→ **PROMPT**
Read through the listing below, and copy every line where the string "tree" appears.
** Opening DATA block **
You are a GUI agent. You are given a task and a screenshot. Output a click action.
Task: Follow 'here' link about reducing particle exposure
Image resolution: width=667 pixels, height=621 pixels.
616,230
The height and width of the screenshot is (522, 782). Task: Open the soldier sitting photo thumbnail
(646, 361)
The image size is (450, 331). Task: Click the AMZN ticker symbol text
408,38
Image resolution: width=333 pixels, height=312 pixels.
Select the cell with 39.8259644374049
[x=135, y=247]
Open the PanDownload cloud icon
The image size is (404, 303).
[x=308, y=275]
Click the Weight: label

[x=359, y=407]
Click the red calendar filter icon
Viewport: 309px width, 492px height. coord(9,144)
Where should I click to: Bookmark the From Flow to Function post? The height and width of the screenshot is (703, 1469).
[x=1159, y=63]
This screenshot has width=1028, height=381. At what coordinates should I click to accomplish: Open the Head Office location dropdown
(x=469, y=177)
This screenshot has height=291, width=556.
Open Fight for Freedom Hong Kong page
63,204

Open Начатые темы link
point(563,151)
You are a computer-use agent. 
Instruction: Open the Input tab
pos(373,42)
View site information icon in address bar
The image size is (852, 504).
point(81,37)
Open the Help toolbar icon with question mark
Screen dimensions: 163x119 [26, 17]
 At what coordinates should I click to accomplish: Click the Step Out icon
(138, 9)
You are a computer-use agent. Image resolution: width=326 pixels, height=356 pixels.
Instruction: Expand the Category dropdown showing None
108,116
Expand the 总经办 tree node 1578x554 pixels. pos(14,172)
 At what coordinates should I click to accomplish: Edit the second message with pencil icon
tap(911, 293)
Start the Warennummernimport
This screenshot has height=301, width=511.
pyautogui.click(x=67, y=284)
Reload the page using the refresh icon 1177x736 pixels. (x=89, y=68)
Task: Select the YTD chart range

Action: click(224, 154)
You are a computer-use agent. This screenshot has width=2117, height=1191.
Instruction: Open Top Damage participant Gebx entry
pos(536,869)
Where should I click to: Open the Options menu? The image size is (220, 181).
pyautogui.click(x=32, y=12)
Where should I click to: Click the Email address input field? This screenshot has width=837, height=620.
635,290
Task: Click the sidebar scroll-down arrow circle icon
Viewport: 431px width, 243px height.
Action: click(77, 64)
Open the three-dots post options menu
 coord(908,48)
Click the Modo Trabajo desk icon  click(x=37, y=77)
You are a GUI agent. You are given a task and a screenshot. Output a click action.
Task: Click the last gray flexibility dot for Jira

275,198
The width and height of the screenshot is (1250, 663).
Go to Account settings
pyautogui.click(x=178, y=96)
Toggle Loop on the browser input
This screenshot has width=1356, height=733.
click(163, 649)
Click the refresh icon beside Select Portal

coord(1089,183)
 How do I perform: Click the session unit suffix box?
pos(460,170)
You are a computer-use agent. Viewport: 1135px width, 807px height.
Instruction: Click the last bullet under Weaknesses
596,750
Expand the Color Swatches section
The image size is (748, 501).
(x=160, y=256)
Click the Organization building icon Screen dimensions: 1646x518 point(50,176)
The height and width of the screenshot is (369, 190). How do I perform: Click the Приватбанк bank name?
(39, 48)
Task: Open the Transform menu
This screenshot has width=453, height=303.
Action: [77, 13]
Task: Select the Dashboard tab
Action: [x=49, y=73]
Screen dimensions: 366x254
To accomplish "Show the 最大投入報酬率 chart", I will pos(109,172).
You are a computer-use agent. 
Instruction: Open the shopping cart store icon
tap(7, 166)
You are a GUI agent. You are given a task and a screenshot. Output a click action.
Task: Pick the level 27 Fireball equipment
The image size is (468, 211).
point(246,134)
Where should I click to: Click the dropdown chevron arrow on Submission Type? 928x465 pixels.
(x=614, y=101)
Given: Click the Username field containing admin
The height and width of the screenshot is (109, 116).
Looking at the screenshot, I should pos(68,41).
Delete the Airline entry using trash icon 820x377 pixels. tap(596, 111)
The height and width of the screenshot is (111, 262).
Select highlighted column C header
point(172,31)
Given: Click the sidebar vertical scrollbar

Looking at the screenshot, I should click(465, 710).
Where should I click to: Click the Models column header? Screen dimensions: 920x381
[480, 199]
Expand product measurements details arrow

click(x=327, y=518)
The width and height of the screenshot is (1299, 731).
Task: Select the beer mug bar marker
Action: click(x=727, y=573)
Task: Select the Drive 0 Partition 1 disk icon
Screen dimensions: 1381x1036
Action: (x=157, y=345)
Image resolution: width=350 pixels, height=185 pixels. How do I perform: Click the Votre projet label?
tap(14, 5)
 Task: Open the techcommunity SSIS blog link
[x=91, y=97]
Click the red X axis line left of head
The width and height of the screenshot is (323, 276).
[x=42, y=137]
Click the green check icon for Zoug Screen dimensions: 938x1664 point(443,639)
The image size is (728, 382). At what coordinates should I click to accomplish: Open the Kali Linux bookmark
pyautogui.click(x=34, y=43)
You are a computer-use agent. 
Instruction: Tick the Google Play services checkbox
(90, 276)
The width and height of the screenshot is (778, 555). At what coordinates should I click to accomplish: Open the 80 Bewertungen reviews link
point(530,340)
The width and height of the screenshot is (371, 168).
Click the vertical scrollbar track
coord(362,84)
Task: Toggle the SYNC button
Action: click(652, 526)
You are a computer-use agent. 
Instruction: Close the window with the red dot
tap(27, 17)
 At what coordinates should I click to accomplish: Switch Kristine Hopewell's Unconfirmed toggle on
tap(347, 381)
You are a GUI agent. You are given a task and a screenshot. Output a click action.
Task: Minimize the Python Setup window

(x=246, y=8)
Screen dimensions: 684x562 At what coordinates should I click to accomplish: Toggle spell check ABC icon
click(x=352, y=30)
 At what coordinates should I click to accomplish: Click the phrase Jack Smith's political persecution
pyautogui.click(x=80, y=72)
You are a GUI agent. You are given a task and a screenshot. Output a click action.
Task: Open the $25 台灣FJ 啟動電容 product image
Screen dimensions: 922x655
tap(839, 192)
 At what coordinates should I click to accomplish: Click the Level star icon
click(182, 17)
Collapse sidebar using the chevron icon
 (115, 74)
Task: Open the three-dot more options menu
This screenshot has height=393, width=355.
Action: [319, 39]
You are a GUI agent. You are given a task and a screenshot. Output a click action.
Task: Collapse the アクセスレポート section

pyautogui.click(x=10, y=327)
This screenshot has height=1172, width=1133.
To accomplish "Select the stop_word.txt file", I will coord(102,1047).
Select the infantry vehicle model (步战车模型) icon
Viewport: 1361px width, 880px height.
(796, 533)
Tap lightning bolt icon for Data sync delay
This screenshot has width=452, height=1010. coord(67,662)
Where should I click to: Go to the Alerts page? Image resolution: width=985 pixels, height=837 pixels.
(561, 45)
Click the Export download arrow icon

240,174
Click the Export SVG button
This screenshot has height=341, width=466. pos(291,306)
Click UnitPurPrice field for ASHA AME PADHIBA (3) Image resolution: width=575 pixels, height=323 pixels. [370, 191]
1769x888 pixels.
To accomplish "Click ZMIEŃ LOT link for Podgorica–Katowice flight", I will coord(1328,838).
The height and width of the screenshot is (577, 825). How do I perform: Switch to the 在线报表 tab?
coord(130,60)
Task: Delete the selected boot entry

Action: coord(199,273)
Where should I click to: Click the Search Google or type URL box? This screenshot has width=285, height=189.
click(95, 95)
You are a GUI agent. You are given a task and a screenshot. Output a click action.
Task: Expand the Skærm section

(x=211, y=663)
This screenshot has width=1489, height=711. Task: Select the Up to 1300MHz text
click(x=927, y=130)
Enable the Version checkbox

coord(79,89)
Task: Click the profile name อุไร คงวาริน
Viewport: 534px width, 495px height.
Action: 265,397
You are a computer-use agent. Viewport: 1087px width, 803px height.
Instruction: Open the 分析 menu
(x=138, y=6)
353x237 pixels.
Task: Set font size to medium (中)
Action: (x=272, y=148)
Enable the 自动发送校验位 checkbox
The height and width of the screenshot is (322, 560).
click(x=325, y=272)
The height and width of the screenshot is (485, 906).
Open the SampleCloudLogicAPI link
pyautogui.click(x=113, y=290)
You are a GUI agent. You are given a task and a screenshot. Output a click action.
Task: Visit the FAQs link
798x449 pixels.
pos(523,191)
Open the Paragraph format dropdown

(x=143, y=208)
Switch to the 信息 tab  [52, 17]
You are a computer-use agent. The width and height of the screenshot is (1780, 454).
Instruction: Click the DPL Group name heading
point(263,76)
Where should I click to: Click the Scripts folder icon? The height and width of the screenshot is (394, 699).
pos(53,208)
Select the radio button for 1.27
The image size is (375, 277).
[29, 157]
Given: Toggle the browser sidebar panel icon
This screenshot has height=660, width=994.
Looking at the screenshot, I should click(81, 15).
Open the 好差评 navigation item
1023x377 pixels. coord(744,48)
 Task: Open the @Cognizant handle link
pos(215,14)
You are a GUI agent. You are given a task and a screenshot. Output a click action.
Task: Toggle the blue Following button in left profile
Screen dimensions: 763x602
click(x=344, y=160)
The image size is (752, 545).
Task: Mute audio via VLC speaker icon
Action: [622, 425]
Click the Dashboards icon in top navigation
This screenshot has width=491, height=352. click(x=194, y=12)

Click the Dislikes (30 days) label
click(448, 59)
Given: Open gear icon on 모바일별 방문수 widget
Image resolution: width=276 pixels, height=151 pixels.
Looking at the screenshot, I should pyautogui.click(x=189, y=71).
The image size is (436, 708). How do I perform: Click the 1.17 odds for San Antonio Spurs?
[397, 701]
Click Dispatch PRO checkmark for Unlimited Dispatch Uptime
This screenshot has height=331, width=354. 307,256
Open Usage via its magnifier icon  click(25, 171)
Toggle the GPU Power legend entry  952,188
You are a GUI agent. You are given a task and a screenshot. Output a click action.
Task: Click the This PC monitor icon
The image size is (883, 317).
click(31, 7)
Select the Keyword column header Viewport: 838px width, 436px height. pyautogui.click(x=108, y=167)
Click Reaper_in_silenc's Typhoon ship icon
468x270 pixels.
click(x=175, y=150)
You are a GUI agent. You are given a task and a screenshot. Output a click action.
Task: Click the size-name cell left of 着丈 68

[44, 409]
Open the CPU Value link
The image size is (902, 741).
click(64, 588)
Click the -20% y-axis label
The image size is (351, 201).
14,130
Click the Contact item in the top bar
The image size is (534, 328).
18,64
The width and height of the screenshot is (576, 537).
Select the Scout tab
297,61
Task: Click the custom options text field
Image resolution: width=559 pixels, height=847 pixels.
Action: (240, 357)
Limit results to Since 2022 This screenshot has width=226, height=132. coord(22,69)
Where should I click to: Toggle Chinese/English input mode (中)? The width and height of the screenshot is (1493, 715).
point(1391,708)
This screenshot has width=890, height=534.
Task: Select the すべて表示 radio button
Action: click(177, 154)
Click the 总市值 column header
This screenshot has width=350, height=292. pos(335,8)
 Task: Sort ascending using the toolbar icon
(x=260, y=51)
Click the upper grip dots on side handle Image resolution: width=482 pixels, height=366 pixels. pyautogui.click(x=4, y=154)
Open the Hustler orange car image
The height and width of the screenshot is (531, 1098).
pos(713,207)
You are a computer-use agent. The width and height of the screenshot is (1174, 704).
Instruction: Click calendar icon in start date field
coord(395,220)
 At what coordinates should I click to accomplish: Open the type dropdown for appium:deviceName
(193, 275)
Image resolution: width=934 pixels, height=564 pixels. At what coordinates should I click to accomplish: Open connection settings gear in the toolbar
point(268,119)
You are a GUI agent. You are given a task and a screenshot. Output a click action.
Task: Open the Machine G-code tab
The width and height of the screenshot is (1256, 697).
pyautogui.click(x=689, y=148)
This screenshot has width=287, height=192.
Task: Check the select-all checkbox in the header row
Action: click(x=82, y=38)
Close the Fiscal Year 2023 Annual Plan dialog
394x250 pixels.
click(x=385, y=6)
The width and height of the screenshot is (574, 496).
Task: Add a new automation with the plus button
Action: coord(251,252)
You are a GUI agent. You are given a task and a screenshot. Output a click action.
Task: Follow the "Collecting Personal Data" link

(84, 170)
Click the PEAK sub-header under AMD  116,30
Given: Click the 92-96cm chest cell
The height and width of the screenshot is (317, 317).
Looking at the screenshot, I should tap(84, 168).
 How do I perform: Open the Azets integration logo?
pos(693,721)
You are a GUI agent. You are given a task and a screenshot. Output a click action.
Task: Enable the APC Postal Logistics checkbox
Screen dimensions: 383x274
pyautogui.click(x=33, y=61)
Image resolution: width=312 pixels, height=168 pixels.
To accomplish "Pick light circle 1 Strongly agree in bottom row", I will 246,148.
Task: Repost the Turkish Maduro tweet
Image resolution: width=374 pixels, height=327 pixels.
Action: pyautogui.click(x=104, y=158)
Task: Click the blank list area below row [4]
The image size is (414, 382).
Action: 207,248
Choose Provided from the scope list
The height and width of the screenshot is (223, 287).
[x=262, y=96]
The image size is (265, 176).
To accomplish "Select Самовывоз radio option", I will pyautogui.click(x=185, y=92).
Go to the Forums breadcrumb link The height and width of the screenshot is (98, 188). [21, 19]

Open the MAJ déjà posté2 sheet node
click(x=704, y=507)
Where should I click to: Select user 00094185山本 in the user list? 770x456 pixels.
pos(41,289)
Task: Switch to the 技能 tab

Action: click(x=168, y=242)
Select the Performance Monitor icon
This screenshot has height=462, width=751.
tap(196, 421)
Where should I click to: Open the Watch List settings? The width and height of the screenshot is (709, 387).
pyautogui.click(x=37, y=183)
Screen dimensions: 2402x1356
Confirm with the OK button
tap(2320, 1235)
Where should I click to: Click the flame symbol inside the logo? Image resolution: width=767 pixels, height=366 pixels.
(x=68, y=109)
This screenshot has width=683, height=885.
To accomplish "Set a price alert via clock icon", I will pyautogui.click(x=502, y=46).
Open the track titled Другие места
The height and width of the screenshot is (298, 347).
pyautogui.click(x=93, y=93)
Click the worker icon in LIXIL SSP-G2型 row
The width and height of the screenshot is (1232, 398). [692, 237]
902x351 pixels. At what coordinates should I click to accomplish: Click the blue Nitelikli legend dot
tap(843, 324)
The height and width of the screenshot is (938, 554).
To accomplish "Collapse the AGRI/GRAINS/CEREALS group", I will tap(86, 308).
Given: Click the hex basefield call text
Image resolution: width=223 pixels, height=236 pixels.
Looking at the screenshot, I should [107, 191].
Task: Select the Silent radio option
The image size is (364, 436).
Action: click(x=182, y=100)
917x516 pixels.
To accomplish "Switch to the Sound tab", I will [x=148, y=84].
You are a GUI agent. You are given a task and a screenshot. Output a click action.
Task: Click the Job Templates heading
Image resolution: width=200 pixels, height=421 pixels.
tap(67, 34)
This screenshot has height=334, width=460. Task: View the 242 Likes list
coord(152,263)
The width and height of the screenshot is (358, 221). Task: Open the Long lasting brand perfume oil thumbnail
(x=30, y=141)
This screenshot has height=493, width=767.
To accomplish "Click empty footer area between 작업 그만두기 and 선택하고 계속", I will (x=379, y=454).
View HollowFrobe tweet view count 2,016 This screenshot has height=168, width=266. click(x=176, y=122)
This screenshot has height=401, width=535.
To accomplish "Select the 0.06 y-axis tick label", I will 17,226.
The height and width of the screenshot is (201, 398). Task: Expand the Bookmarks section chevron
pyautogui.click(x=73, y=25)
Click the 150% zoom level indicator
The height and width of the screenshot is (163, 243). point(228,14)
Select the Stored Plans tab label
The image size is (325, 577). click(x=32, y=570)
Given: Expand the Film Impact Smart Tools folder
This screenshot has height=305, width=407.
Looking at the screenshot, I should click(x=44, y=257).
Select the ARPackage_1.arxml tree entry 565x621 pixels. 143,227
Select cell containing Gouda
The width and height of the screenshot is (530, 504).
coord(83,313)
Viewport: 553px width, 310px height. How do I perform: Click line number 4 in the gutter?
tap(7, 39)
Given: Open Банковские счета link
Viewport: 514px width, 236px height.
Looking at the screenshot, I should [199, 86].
** Closing DATA block **
→ **YOUR SOLUTION**
Expand the 总经办 tree node 1578x554 pixels. pos(14,172)
Select the ARPackage_1.arxml tree entry 565x621 pixels. 143,227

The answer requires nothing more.